Monday, March 22, 2021

Psychos Gonna Psycho

The Pony had my "tax preparation desk" all set up Sunday morning. He had HIPPIE charging at the kitchen table, with the external CD player installed, and TurboTax loading. It was a cheery space in which to work, with the three windows giving me a view to the outside if I needed to procrastinate.

"Thanks, Pony. All I need now is a way to get last year's taxes to install here. So I don't have to type in every little thing."

"That's on New Delly. Do you want me to go down and put them on a flash drive?"

"Yes! There's one next to the tower."

Off he went, my extra set of legs and partial brain. He returned within five minutes and handed over the flash drive. It worked like a charm. I was in the tax business forthwith.

"Oh, Pony? I brought up a mechanical pencil, but I don't have a black pen. I think there's one in my gambling purse. In the side zip pocket."

"No. It's blue ink."

"Look in that green bag I take to Oklahoma. I used to have a couple in the bottom of that."

"No. There WAS one, but it didn't work. Here. Try this one."

"NO! I can't use that fat thing! That's the one Dad left when he TOOK my thin black pen because it fit better in his little notebook. I hate that one. It's hard to grip."

"Okay... I'll look in the closet."

"Anything in there is probably 20 years old! Take a paper plate to scribble on, to see if they write."

"Nah. I use my hand."

The Pony returned shortly, with ink swirls on his left hand. The meaty part by the thumb.

"Here. I found this pack. They're still kind of fat, but not as much."


I see he's still using the same opening technique that he applied to the pack of AA batteries, the zip-lock sandwich bags, and the box of crackers.

The Pony might be trying to earn a new nickname: "Pack, The Ripper."

10 comments:

  1. Looks like the pack is properly opened to me.

    ReplyDelete
    Replies
    1. I'm sorry that I can't pass out 3D glasses to my readers! That one flap is sticking up 3 or 4 inches! That's a drawer-jammer!

      Are you part of the Secret Psycho Society? I think it's a subset of the England-Islanders. Holding meetings to discuss their secret ways, making sure I don't get wind of it.

      Delete
  2. You mean your not supposed to rip the packaging open like that! All the open packages here look like that and not only that, but multiple open packages of the exact same item. Drives me crazy!

    ReplyDelete
    Replies
    1. Crazy? Imagine how I felt when I discovered ENGLAND IS AN ISLAND! If this is how packages should be opened, I need a remedial course. I imagine your HeWho is a professor...

      Delete
  3. I open packs like that if I'm in too much hurry to bother with scissors, but then I take all the items out and throw away the wrecked pack.

    ReplyDelete
    Replies
    1. I would peel off the cardboard, and let the remaining pens rest in their plastic coffin in a drawer until needed.

      Delete
    2. I did that once and the kids saw "new pens!" and got all excited and took them.

      Delete
    3. Well, I guess that's when your pens were needed...

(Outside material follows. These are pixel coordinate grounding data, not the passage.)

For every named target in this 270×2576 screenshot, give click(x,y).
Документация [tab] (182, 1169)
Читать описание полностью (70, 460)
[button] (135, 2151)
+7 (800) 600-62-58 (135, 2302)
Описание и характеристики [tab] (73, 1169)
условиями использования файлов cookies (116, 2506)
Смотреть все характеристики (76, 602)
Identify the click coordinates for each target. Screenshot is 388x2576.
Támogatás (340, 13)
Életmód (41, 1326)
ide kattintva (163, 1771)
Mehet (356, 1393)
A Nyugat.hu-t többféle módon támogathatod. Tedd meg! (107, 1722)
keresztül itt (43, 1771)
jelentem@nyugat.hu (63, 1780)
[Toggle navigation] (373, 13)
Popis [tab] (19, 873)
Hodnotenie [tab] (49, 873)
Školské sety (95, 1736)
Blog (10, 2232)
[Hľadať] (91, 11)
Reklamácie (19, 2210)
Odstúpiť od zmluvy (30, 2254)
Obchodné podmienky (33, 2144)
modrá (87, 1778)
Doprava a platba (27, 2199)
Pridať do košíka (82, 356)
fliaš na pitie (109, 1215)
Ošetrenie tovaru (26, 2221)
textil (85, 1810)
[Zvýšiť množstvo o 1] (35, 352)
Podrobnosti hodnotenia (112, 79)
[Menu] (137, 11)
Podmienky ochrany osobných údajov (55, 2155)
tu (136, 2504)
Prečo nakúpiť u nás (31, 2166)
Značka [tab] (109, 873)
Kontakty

      Pens at your house must have been like scissors at our house. EVERY YEAR I had to buy the boys new scissors for their school supply list. I don't know how they lost 16 pairs of scissors between them, from kindergarten to 8th grade. You'd think when they cleaned out their desk or locker at the end of the year, the scissors would have made it home in their backpack.

      ALSO, my home scissors disappeared. I swear that someday, somebody renovating our mansion will pry up a floorboard in Genius's room, and find a stash of scissors!

      Delete
  4. I really hate it when packages are ripped open like that. Yes, they are drawer jammers! I keep a pair of scissors handy for packages with no obvious way to get into them. This would drive me crazy!

    ReplyDelete
    Replies
    1. He could have at least torn that flap of cardboard all the way off!